:: 課題一覧 ::
• a. 判決文のうち、「当事者双方の事実上の主張及び」から「であるので、これを引用する。」までをすべて、一字一句違えずに書き写しなさい。
• b. 判決文の最後の文に続けて、その先を書き進めなさい。

:: 本文 ::
########################################

参加人訴訟代理人は、「原判決を取り消す。被控訴人らの請求を棄却する。訴訟費用は、第一、二審とも被控訴人らの負担とする。」との判決を求め、被控訴人ら訴訟代理人は、控訴棄却の判決を求めた。

当事者双方の事実上の主張及び証拠関係は、被控訴人ら訴訟代理人において、当審における被控訴人鈴木元夫に対する本人尋問の結果を援用し、丙第五号証ないし第八号証の成立は不知と述べ、参加人訴訟代理人において、丙第五号証ないし第八号証を提出し、当審証人小室宗三の証言を援用したほか、原判決の事実摘示と同一であるので、これを引用する。

理由

当裁判所は、被控訴人らの本訴請求を正当であると判断する。その理由は、原判決の理由の一部を左のとおり訂正するほか、これと同一であるので、右理由を引用する。

一、原判決一〇枚目裏一〇行目から一一枚目表五行目までの「子企業」を「労働者派遣企業」と、「親企業」を「労働者受入企業」と訂正する。

########################################

:: 資料 ::
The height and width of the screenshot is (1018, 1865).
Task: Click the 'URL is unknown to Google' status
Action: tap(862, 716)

########################################

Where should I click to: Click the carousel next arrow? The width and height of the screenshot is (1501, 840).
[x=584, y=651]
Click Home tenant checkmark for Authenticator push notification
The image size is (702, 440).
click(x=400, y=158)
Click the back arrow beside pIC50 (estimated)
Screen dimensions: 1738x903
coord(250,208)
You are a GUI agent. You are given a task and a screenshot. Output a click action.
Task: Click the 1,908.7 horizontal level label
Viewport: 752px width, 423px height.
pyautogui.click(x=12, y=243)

########################################

:: 解答一覧 ::
• a.
当事者双方の事実上の主張及び証拠関係は、被控訴人ら訴訟代理人において、当審における被控訴人鈴木元夫に対する本人尋問の結果を援用し、丙第五号証ないし第八号証の成立は不知と述べ、参加人訴訟代理人において、丙第五号証ないし第八号証を提出し、当審証人小室宗三の証言を援用したほか、原判決の事実摘示と同一であるので、これを引用する。

• b.
二、原判決一一枚目表六行目から一二枚目表八行目までを「(もつとも、いわゆる「社外工」と労働者受入企業との関係が常に労組法第七条にいう「労働者」と「使用者」にあたるというのではなく、両者間の事実上の支配従属関係が説示のような場合―いいかえれば、同条による規制をしなければ労組法第一条一項の目的を実現することが困難と考えられるような事実上の支配従属関係が存在する場合に限るのであつて、両者間の関係が右の程度に至つていない場合には労組法第七条にいう「労働者」「使用者」にはあたらない。すなわち、事実上の雇傭関係に準ずるような支配従属関係であつて、具体的に個々の場合毎に検討評価しなければならない)」と訂正する。

三、原判決一九枚目表二行目「労組法上」の前に「両者の関係が民法上の雇傭契約でなく、また、就業規則の適用がなくとも」を、同五行目末尾に「(本件における参加人と被控訴人三名との間に労組法第七条にいう「使用者」「労働者」の関係があるというだけであつて、同条にいう不当労働行為の成否に関しても通常の雇傭関係の場合と全く同一に解すべしというのではない。それは、両者間の関係の実態を克明に検討して「不当性」を判断すべきであるが、少くとも、右両者を同条にいう「使用者」「労働者」にあたらないとして、本件救済申立に対しいわゆる玄関払いをするのは誤つていると考えるのである。更に、労組法第七条にいう「使用者」「労働者」にあたるからといつて、その他の労働関係法規上もすべて「使用者」「労働者」にあたるというのではなく、それはそれぞれの法規の目的・立法趣旨を吟味して別個に定むべき問題である。)」を加える。

よつて、原判決は相当であるので、本件控訴を棄却すべく、控訴費用の負担につき民事訴訟法第九五条、第九四条、第八九条に従い、主文のとおり判決する。